Federal prosecutors have also investigated joint training centers run by the UAW with General Motors and Ford, as well as the private foundations of officials like UAW Vice President Cindy Estrada. According to the Detroit News report, so many relatives work at the UAW-GM Center for Human Resources in Detroit that the institution is known as the “Center for Hidden Relatives.”

This is just the tip of the iceberg. Since their advent in the 1980s, the joint training centers and a myriad of other corporatist schemes have been conduits for billions of dollars in payoffs, sanctioned by the passage of the Labor-Management Act of 1978.

How many workers lost their homes, suffered injuries on the job or were driven to suicide as a result of the sellout deals negotiated by UAW officials in the pay of the auto companies? In a succession of pro-company contracts, the UAW imposed multi-tier wage scales, expanded the ranks of super-exploited temporary part-time workers, and imposed the hated Alternative Work Schedule, effectively abolishing the eight-hour day.

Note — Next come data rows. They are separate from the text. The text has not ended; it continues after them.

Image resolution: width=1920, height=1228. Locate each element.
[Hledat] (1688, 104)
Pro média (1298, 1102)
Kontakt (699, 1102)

According to the most recent government filing, in 2017 the UAW had net assets of $1,069,381,389, with total spending of $272,055,497. More than 400 UAW officials make in excess of $100,000 a year, including family members of top officers. Newly installed UAW President Gary Jones will make $200,000, not including whatever money he gets for sitting on various corporate boards, trusts, etc.

In 2015, Fiat Chrysler workers rejected the UAW’s sellout contract by a 2-to-1 margin in the first rejection of a UAW-backed contract in three decades. The UAW then spent $475,000 to hire BerlinRosen, a Democratic Party-aligned New York City public relations firm, to mount a propaganda campaign, including accusing the World Socialist Web Site of “fake news” for exposing the truth. Jewell and other UAW officials used lies, threats and intimidation, including telling workers they would lose their jobs if they did not accept the deal, to ram it through in a second vote.

At the time, the WSWS warned that the terms of the deal had been dictated by management. This has now been proven true in a literal sense.

Autoworkers must begin now to organize factory committees to take up the functions long ago abandoned by the UAW, and fight for the broadest mobilization of the entire working class, in the US and internationally, against the corporate war on workers. This building up of such committees in all workplaces and neighborhoods must be combined with a new political strategy, based on an international socialist program, including the transformation of the giant auto companies and banks into public enterprises, democratically controlled and collectively owned by the working class.